[Provided data]
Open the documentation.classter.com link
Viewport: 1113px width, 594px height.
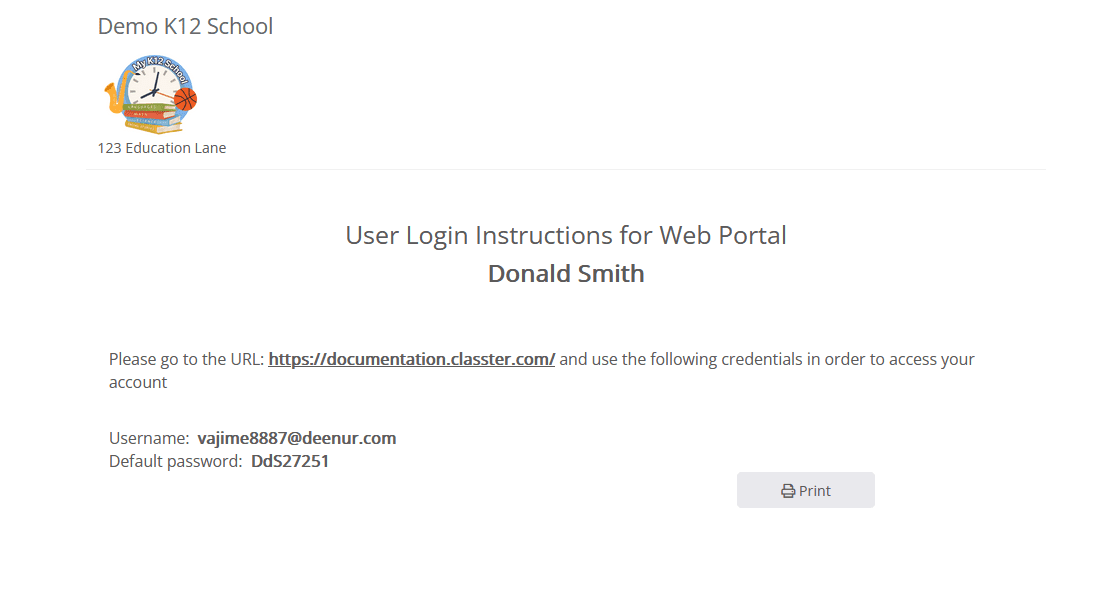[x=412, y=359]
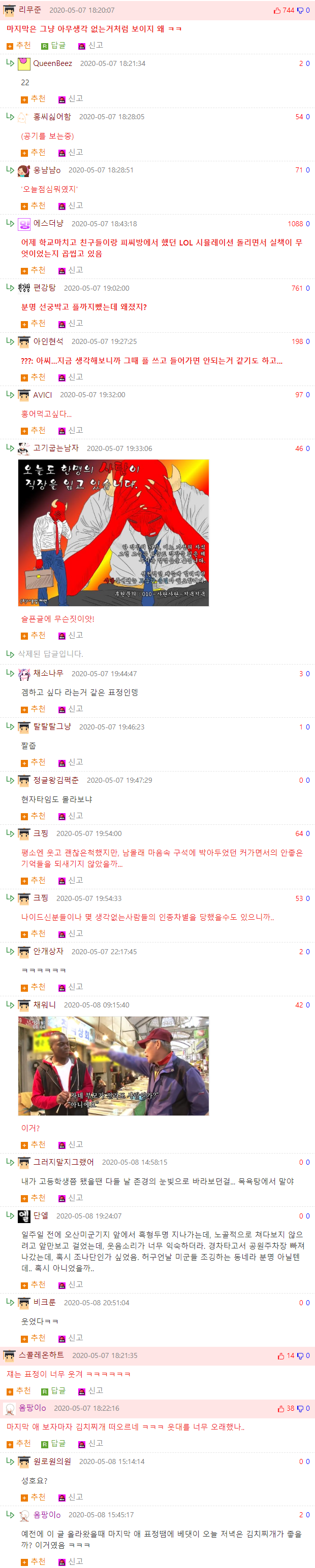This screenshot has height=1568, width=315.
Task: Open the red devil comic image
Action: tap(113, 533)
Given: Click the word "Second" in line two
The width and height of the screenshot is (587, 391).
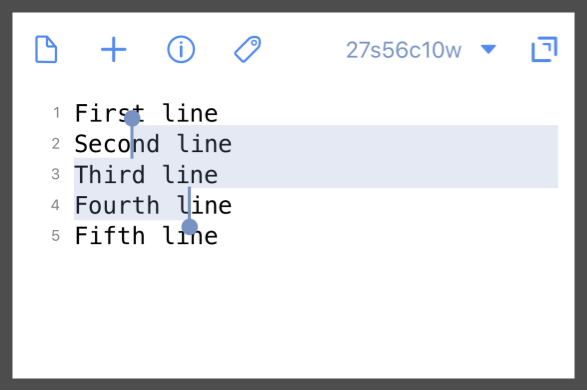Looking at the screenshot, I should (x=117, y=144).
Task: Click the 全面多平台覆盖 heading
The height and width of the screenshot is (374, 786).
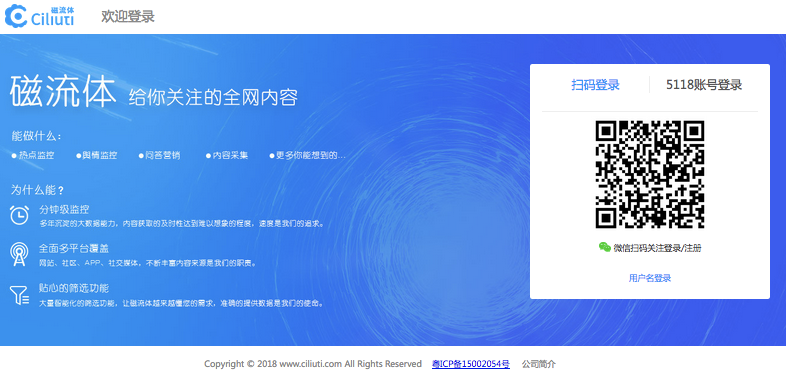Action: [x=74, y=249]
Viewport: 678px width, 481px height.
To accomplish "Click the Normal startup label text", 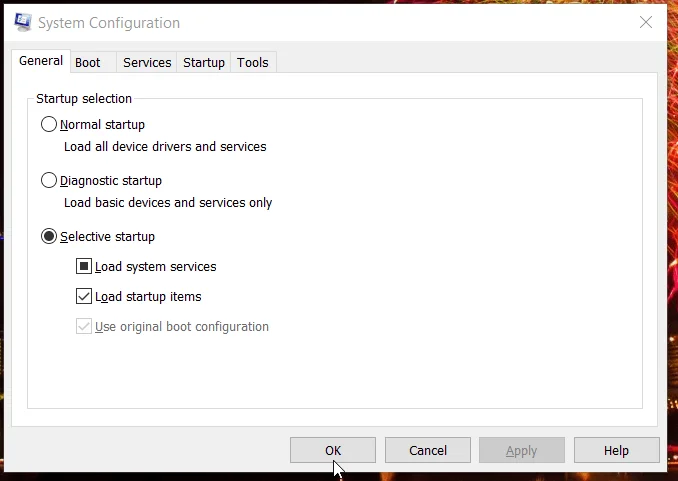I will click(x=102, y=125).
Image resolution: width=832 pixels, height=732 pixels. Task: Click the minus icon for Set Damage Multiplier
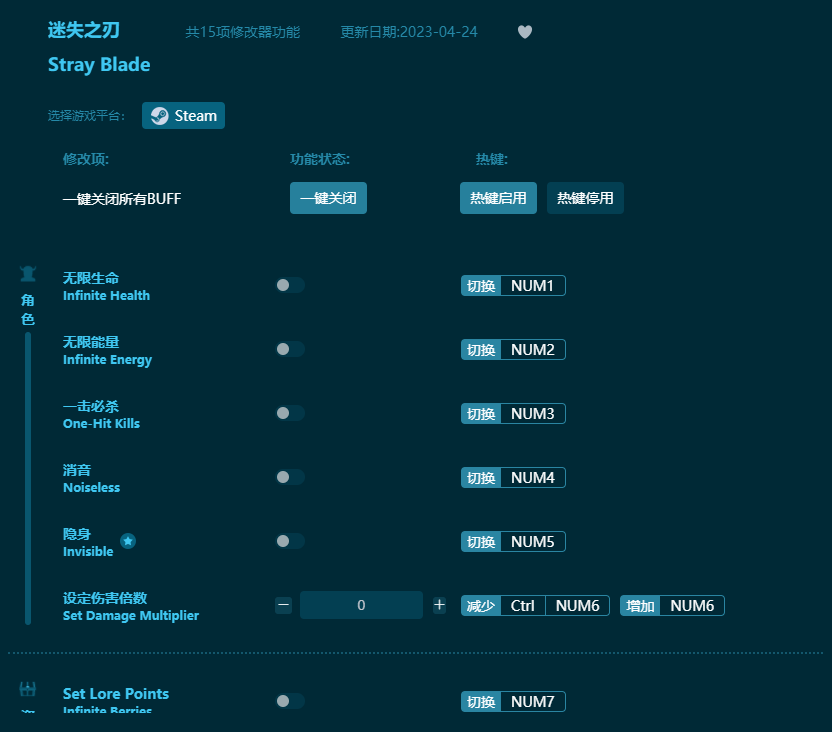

[Requirement] Starting with the first line of the material above and ending with the line that holds "Task: Click the 全面多平台覆盖 heading", write out those lines exactly, without pictures.

[Exercise response]
Open the documentation.classter.com link
Viewport: 1113px width, 594px height.
[x=412, y=359]
This screenshot has height=1568, width=315.
Task: Open the red devil comic image
Action: tap(113, 533)
Given: Click the word "Second" in line two
The width and height of the screenshot is (587, 391).
Looking at the screenshot, I should (x=117, y=144).
Task: Click the 全面多平台覆盖 heading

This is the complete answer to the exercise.